EXTRACT:
+ + + + + + +

During the 2021 third quarter, the company incurred capital expenditures of $1.2 million. Chatham’s 2021 capital expenditure budget is approximately $6.3 million, excluding any spending related to the Warner Center development.

Hotel Under Development

Chatham is developing a hotel in the Warner Center submarket of Los Angeles, Calif., on a parcel of land owned by the company. The company expects the total development costs to be approximately $70 million, inclusive of land of $6.6 million. Including land, the company has incurred costs to-date of approximately $64.2 million. Construction is ahead of the previously announced schedule, and the hotel is expected to open during the 2021 fourth quarter.

Capital Markets & Capital Structure

On June 30, 2021, Chatham issued 4.8 million of its 6.625% Series A Cumulative Redeemable Preferred Shares at a public offering price of $25.00 per share, for net proceeds of approximately $116.2 million, after deducting the underwriting discount and offering-related expenses. On July 1, 2021, the operating partnership used the net proceeds to repay indebtedness under the company’s revolving credit facility and subsequently borrowed funds under its revolving credit facility to fund the $71.2 million purchase price for the Austin Acquisitions.

As of September 30, 2021, the company had net debt of $525.8 million (total consolidated debt less unrestricted cash), down $62.8 million from December 31, 2020. Total debt outstanding as of September 30, 2021, was $544.4 million at an average interest rate of 4.7 percent, comprised of $442.1 million of fixed-rate mortgage debt at an average interest rate of 4.6 percent, $70.0 million outstanding on the company’s $250 million senior unsecured revolving credit facility, which currently carries a 3.0 percent interest rate and $32.3 million outstanding on the Warner Center construction loan, which carries a 7.75 percent interest rate.

On April 30, 2021, Chatham repaid in full the $12.5 million mortgage secured by the Residence Inn New Rochelle, N.Y., that carried a 5.75 percent interest rate and was set to mature later this year.

Based on the ratio of the company’s net debt to hotel investments at cost, Chatham’s leverage ratio was approximately 30.6 percent on September 30, 2021, down from 37.7 percent on September 30, 2020. The weighted average maturity date for Chatham’s fixed-rate debt is April 2024.

Subsequent to the end of the quarter, Chatham completed a successful amendment and extension of its credit facility, which extends the final maturity date to March 2024 including extension options and provides for the waiver of key financial covenants until June 30, 2022. There was no change in pricing relative to prior levels. Participating lenders in the credit facility include Barclays Bank PLC, Regions Bank, Citibank N.A., US Bank National Association, Wells Fargo Bank National Association, Bank of America N.A., Citizens Bank N.A. and BMO Harris Bank N.A.

“We very much appreciate the efforts of our participating lenders who worked with us to execute this extension which further strengthens our financial position,” stated Jeremy Wegner, Chatham’s chief financial officer. “With the extension of this credit facility, we have no debt maturities in 2021 or 2022 and only $115 million of debt maturing in 2023. Our balance sheet is in great shape coming out of the pandemic, and we have the flexibility to invest meaningful dollars and grow earnings.”

Dividend

Although not expected, any dividend required for Chatham to maintain its REIT status for 2021 will be declared in the 2021 fourth quarter and paid in January 2022. Pursuant to its amended credit facility, any dividends paid would include a cash component no greater than the minimum percentage allowed under the Internal Revenue Code.

+ + + + + + +

EXTRACTED DATA:

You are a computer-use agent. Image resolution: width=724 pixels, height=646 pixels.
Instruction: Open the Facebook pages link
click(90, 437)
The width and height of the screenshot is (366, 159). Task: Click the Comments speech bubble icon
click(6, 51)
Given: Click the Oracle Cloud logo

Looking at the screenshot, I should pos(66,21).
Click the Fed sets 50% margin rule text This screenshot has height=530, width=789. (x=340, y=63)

+ + + + + + +

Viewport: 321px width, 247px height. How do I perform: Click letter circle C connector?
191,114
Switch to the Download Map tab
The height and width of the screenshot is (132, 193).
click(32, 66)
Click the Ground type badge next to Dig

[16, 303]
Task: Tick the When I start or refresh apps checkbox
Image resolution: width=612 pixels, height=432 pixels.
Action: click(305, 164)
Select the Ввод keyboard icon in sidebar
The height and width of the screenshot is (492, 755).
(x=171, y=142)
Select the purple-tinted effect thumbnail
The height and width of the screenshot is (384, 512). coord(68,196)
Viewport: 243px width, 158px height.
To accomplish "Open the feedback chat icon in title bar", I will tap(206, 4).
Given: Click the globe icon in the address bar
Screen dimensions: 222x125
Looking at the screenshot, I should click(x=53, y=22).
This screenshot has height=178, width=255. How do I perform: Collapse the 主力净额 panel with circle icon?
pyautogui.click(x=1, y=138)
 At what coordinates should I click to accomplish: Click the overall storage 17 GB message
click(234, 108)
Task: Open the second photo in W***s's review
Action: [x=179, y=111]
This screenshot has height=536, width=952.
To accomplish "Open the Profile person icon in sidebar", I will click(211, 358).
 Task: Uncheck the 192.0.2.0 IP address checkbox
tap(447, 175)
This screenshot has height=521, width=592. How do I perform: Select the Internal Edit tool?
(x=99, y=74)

+ + + + + + +

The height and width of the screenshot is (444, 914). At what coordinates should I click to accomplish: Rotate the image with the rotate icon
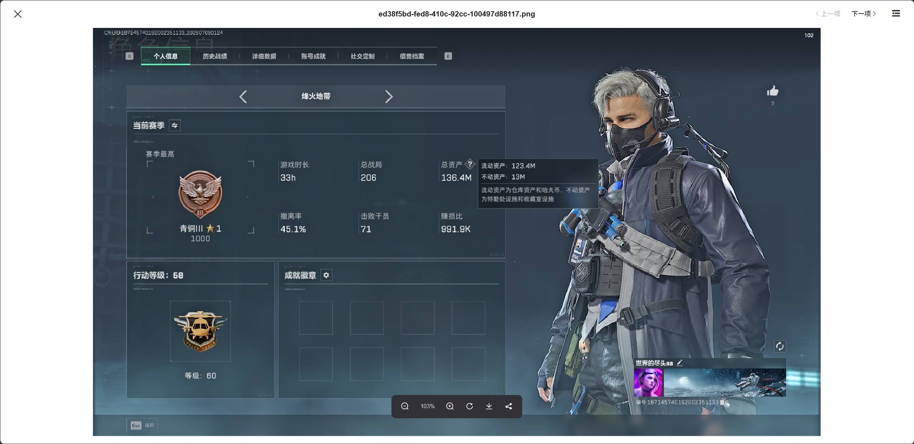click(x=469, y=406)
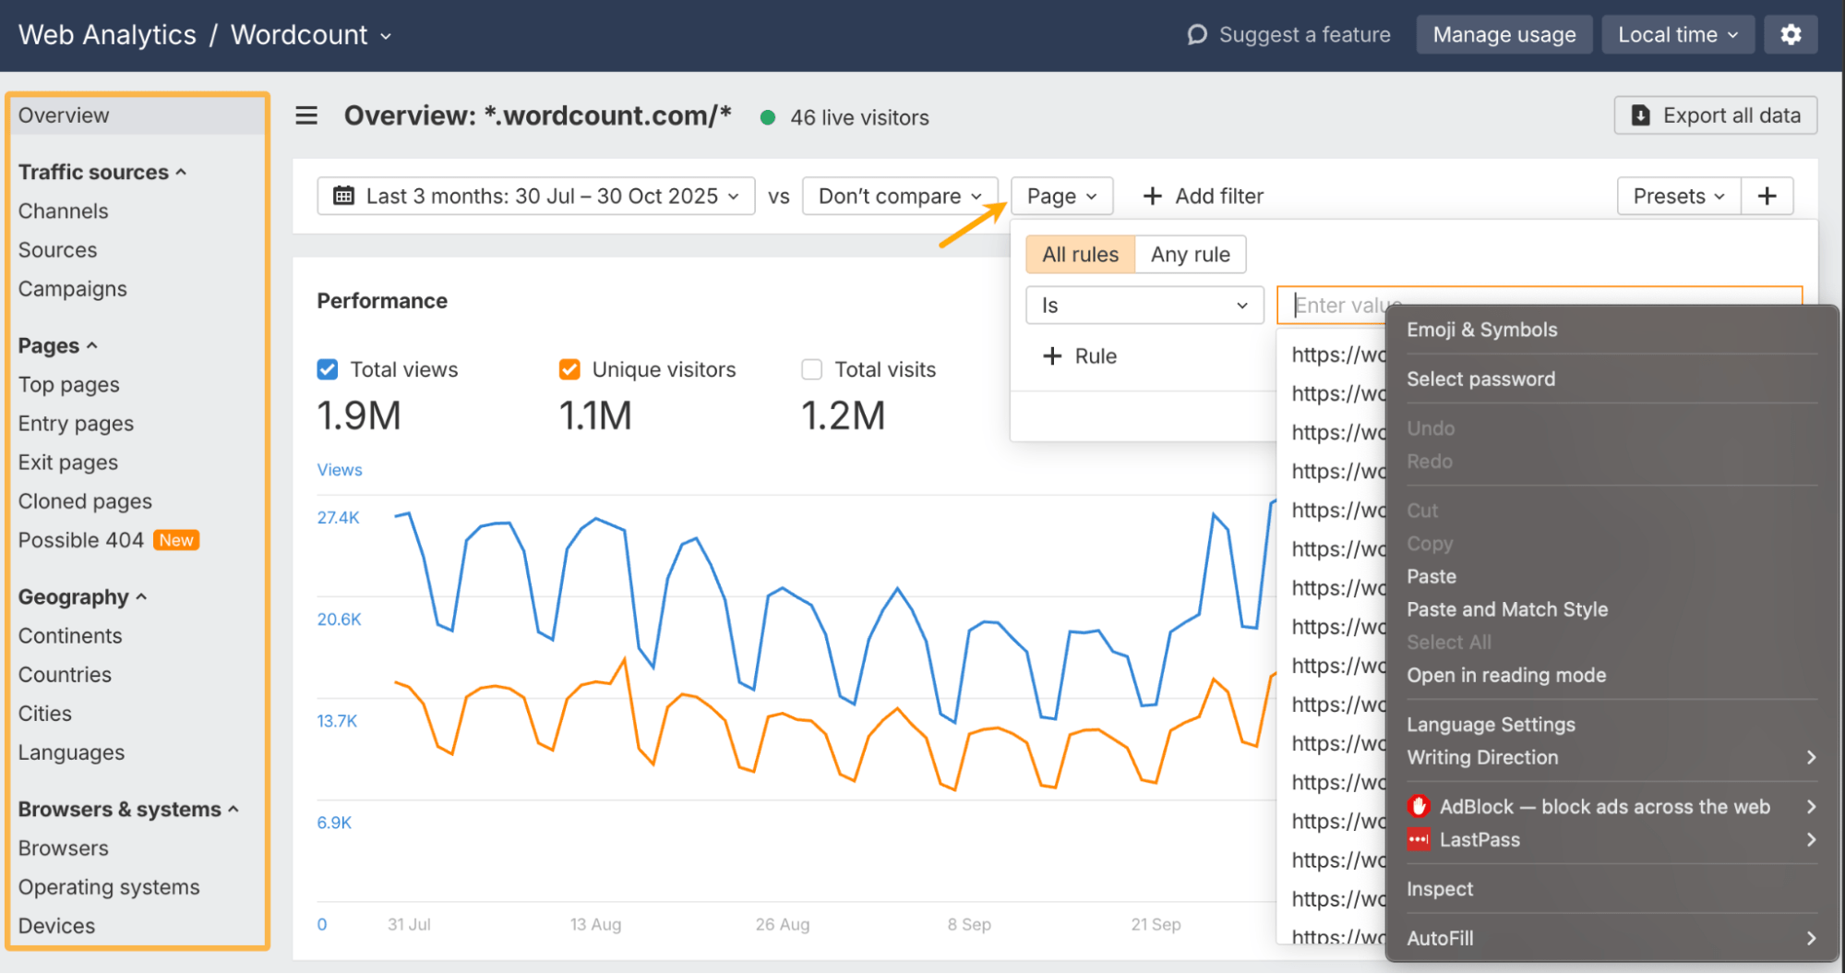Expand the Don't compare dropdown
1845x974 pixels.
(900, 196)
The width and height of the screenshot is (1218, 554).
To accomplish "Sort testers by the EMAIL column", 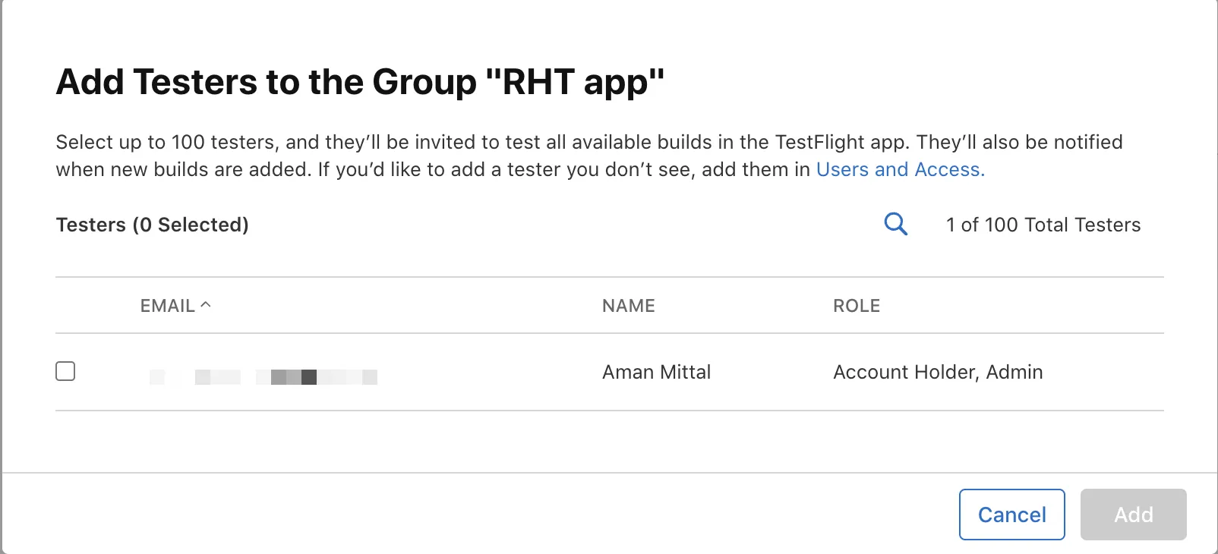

+ + + + + + +

WORK INSTRUCTIONS:
A: In one to three sentences, explain why the Chatham report says the company has no debt maturities in 2021 or 2022.
B: In the Chatham report, what interest rate does the Warner Center construction loan carry?
C: Pick up the Chatham report after its final sentence and continue it in the same style.

SOLVED TASKS:
A: After the quarter, Chatham amended and extended its credit facility, which moved the final maturity date to March 2024, including extension options. The chief financial officer states that because of this extension, the company has no debt maturities in 2021 or 2022.

B: 7.75 percent.

C:
2021 Guidance

Due to uncertainty surrounding the impact of the pandemic on the hotel industry, the company is not providing guidance at this time.

Earnings Call

The company will hold its third quarter 2021 conference call later today at 10:00 a.m. Eastern Time. Shareholders and other interested parties may listen to a simultaneous webcast of the conference call on the Internet by logging onto Chatham’s Web site, www.chathamlodgingtrust.com, or www.streetevents.com, or may participate in the conference call by dialing 1-877-407-0789 and referencing Chatham Lodging Trust. A recording of the call will be available by telephone until 11:59 p.m. ET on Thursday, November 11, 2021, by dialing 1-844-512-2921, reference number 13724075. A replay of the conference call will be posted on Chatham’s website.

About Chatham Lodging Trust

Chatham Lodging Trust is a self-advised, publicly traded real estate investment trust (REIT) focused primarily on investing in upscale, extended-stay hotels and premium-branded, select-service hotels. As of September 30, 2021, the company owns 41 hotels totaling 6,169 rooms/suites in 15 states and the District of Columbia. Additional information about Chatham may be found at chathamlodgingtrust.com.

Non-GAAP Financial Measures

Included in this press release are certain “non-GAAP financial measures,” within the meaning of Securities and Exchange Commission (SEC) rules and regulations, that are different from measures calculated and presented in accordance with GAAP (generally accepted accounting principles). The company considers the following non-GAAP financial measures useful to investors as key supplemental measures of its operating performance: (1) FFO, (2) Adjusted FFO, (3) EBITDA, (5) EBITDAre (6) Adjusted EBITDA and (7) Adjusted Hotel EBITDA. These non-GAAP financial measures should be considered along with, but not as alternatives to, net income or loss as prescribed by GAAP as a measure of its operating performance.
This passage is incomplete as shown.